* Items from a dataset:

----------------------------------------

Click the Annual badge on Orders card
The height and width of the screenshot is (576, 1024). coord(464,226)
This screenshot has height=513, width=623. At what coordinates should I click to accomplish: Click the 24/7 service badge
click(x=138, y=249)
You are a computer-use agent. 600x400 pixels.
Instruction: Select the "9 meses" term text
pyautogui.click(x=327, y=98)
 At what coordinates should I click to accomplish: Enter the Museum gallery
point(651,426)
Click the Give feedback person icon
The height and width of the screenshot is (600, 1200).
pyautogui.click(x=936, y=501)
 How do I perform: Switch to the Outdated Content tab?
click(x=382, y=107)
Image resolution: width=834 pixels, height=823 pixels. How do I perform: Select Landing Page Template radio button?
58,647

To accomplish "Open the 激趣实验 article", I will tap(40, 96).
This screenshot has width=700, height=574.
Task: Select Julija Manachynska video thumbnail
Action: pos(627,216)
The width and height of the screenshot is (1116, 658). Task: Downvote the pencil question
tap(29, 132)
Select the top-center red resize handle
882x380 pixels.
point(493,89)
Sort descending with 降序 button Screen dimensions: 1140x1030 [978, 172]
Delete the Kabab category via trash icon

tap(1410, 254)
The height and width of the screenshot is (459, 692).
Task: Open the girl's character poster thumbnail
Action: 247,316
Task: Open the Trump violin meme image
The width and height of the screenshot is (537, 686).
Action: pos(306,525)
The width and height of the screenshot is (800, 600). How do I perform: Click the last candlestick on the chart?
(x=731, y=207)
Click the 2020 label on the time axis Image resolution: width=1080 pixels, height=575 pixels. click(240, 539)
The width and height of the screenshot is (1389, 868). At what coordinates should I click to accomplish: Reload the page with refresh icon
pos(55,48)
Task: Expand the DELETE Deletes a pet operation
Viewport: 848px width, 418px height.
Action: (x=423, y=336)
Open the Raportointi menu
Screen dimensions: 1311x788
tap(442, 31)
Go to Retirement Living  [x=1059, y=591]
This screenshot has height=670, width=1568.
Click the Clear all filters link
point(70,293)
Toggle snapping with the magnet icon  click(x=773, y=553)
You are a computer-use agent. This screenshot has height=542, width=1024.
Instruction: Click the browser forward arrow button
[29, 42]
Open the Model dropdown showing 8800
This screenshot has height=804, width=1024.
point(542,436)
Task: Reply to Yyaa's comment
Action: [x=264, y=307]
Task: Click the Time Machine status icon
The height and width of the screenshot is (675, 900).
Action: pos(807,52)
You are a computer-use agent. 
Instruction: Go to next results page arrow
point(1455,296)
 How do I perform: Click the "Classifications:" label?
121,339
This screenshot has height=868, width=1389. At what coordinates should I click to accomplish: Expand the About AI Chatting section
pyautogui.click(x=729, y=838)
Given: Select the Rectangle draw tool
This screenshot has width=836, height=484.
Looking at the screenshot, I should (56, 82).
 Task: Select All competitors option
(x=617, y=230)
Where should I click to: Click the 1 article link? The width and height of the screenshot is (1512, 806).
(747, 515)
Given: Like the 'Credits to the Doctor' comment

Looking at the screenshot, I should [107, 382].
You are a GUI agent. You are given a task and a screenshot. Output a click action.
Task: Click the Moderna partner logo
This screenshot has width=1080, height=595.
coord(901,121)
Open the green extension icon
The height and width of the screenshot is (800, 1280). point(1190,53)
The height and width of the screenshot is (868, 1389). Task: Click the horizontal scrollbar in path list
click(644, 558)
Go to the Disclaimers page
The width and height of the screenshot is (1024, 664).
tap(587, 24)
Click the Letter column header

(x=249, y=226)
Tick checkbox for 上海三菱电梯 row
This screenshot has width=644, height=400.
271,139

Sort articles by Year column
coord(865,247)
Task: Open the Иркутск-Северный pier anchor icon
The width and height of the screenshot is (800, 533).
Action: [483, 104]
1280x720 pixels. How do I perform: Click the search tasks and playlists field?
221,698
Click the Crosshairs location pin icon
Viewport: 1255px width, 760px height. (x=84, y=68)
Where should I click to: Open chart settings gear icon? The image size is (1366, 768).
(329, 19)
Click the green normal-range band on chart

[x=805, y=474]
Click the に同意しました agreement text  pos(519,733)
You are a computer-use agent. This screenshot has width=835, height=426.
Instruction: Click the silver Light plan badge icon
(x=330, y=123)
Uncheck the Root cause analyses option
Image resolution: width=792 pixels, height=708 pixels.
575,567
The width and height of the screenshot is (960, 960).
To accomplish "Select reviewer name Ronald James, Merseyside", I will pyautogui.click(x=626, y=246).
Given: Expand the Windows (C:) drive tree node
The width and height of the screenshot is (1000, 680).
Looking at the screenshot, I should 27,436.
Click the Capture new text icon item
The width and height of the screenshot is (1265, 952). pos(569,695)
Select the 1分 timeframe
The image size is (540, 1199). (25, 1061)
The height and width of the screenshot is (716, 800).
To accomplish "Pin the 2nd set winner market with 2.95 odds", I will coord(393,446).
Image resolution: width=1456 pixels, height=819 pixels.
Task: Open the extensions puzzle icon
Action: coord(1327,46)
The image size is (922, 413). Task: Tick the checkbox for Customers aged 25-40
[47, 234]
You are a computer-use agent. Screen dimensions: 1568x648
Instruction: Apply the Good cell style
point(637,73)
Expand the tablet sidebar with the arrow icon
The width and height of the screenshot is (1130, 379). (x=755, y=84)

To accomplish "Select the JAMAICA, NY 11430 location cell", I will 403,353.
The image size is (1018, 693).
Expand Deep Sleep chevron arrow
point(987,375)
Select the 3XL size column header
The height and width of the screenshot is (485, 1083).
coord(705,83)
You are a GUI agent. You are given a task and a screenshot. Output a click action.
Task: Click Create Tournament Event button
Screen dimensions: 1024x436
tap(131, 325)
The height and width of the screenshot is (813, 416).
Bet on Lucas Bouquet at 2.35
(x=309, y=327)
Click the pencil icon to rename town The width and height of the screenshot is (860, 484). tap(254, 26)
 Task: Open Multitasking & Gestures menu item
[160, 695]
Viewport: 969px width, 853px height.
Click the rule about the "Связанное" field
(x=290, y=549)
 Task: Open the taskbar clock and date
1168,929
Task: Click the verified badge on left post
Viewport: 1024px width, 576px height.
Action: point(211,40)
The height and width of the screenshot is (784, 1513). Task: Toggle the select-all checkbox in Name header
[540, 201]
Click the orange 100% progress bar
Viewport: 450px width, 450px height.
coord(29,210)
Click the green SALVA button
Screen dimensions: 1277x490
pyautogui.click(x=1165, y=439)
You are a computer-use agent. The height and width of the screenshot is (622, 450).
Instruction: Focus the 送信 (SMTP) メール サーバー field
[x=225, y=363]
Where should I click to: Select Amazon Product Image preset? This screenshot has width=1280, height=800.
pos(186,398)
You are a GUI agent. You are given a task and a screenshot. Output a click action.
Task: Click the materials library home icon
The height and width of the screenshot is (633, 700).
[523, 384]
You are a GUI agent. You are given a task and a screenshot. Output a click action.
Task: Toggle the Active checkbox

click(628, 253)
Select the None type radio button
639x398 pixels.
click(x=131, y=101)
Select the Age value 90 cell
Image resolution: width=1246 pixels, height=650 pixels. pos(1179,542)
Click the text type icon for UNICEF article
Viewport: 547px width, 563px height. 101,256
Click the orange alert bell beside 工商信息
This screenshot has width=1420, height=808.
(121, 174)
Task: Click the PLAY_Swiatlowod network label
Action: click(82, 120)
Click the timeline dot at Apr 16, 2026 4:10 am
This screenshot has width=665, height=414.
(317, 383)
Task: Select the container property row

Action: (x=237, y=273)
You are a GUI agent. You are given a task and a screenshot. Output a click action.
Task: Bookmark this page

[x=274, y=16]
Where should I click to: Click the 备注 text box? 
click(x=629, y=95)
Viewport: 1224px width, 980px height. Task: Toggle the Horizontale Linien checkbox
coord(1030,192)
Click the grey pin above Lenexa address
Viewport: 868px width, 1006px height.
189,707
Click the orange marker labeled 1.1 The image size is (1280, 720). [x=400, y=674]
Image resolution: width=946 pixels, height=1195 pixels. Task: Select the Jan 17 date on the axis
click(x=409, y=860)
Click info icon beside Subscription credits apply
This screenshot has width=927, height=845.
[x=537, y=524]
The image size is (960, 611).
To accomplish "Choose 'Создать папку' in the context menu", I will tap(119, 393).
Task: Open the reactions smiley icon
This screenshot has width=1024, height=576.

----------------------------------------

* ASSIGNMENT: Could you reproduce, exactly as written, the lines running from the one with "Select the Age value 90 cell" to the end of the entries above?

* OUTPUT:
Select the Age value 90 cell
Image resolution: width=1246 pixels, height=650 pixels. pos(1179,542)
Click the text type icon for UNICEF article
Viewport: 547px width, 563px height. 101,256
Click the orange alert bell beside 工商信息
This screenshot has width=1420, height=808.
(121, 174)
Task: Click the PLAY_Swiatlowod network label
Action: click(82, 120)
Click the timeline dot at Apr 16, 2026 4:10 am
This screenshot has width=665, height=414.
(317, 383)
Task: Select the container property row

Action: (x=237, y=273)
You are a GUI agent. You are given a task and a screenshot. Output a click action.
Task: Bookmark this page

[x=274, y=16]
Where should I click to: Click the 备注 text box? 
click(x=629, y=95)
Viewport: 1224px width, 980px height. Task: Toggle the Horizontale Linien checkbox
coord(1030,192)
Click the grey pin above Lenexa address
Viewport: 868px width, 1006px height.
189,707
Click the orange marker labeled 1.1 The image size is (1280, 720). [x=400, y=674]
Image resolution: width=946 pixels, height=1195 pixels. Task: Select the Jan 17 date on the axis
click(x=409, y=860)
Click info icon beside Subscription credits apply
This screenshot has width=927, height=845.
[x=537, y=524]
The image size is (960, 611).
To accomplish "Choose 'Создать папку' in the context menu", I will tap(119, 393).
Task: Open the reactions smiley icon
This screenshot has width=1024, height=576.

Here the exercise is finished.